The Western District of Tennessee was the hunting ground for the Chickasaw
Nation until it was opened for settlement after Andrew Jackson purchased the territory from
them. In 1795, Henry Rutherford and a party of surveyors entered the Territory by way
of the Tennessee, Ohio and Mississippi River to Key's Corner (a surveyor's post between Halls and
Dyersburg) up the South Fork of the Obion River to McLemore's Bluff where surveyor's post
number two was established. They returned again in 1811 and 1816.
John F. Brevard, a young man from a distinguished family, dealt with the Chickasaw Indians to operate a ferry at Reynoldsburg on the Tennessee River. This helped to open this territory to the settlers.
In 1819, R.E.C. Dougherty was appointed land entry taker. His office was located in his home in the present site of McLemoresville. The first land entry in the book was December 20, 1820 by David Gillispie.
On November 7, 1821, Carroll, Henry, Hardin and McNairy counties were created by the State Legislature. An act of the legislature, November 16, 1821, ordered that Sterling Brewer, James Fentress and Abram Murray, Esquires, be appointed commissioners to find, prepare or purchase a site of at least fifty acres near the center of each county for a county seat. Each county court would then appoint five commissioners to lay off with the necessary streets, at least ninety feet wide, reserving at least four acres for a public square, on which to build a court house and stocks, and to reserve a public lot for a jail.

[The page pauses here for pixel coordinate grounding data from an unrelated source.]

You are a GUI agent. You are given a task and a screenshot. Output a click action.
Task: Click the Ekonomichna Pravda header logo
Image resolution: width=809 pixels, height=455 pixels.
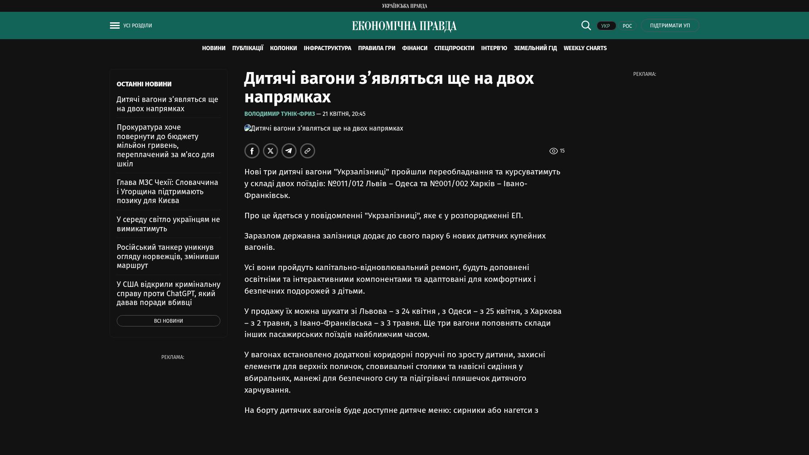click(405, 26)
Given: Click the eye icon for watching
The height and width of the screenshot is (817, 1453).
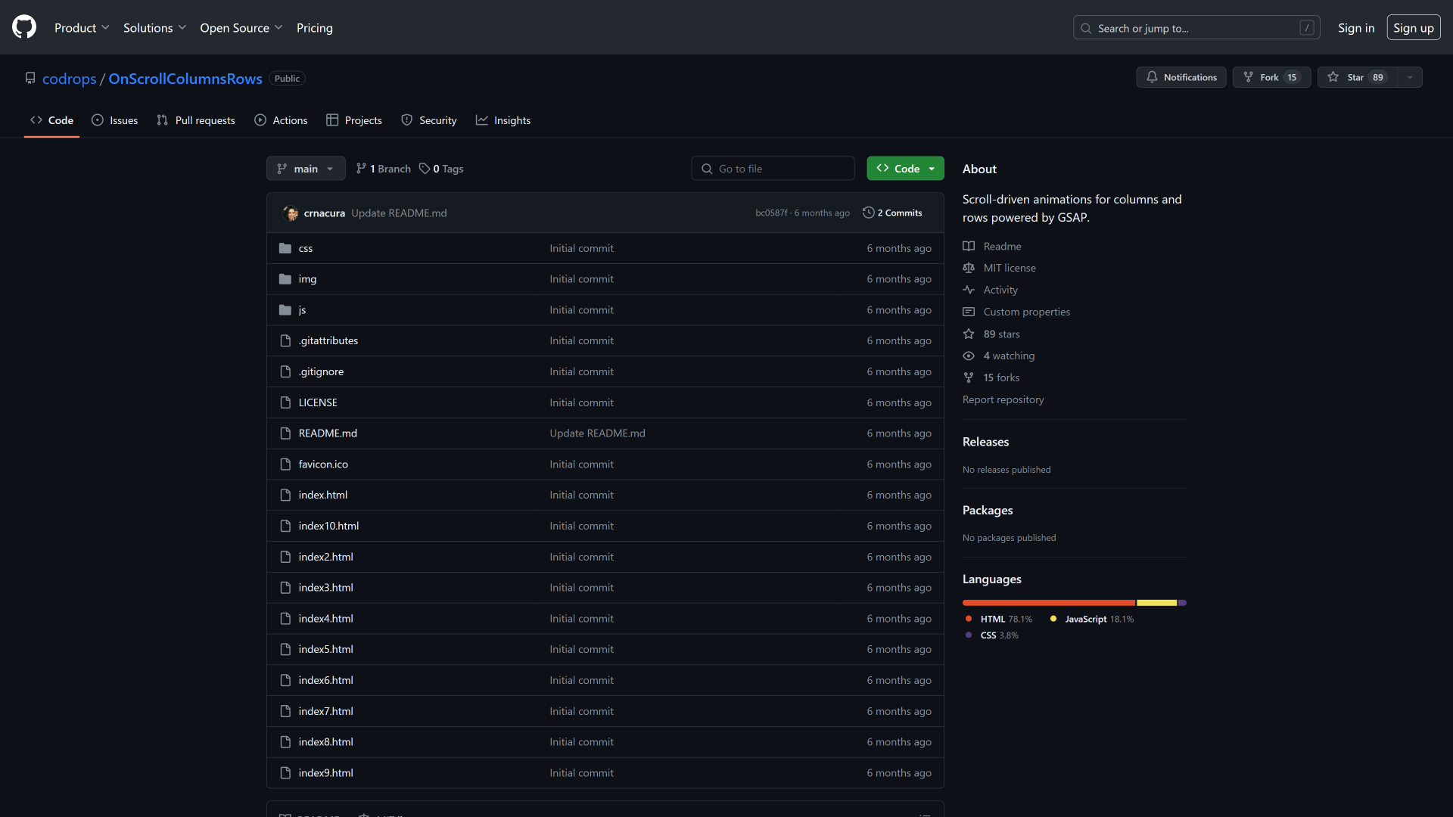Looking at the screenshot, I should coord(969,356).
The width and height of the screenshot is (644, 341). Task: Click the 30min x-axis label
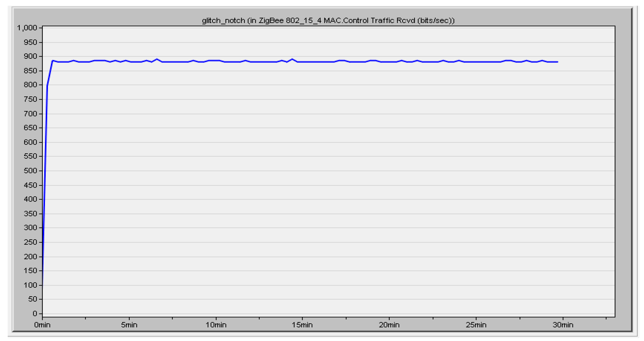[x=563, y=325]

Governor William Carroll for whom the county was named, issued commissions dated November 14, 1821, appointing justices of the Peace for Carroll County: John Gwin, Edward Gwin, Sr. Mark R. Roberts, Samuel Ingram, John Stockird, Thomas Hamilton, Samuel A. McClary, Banks Burrow, David Barecroft, and John Bone (Brown). On Monday, 11 March 1822, these men met at the residence of R.E.C. Dougherty and took oath of office, after which John Gwin was chosen chairman. The first order of business was to establish a tax base equal to the state tax.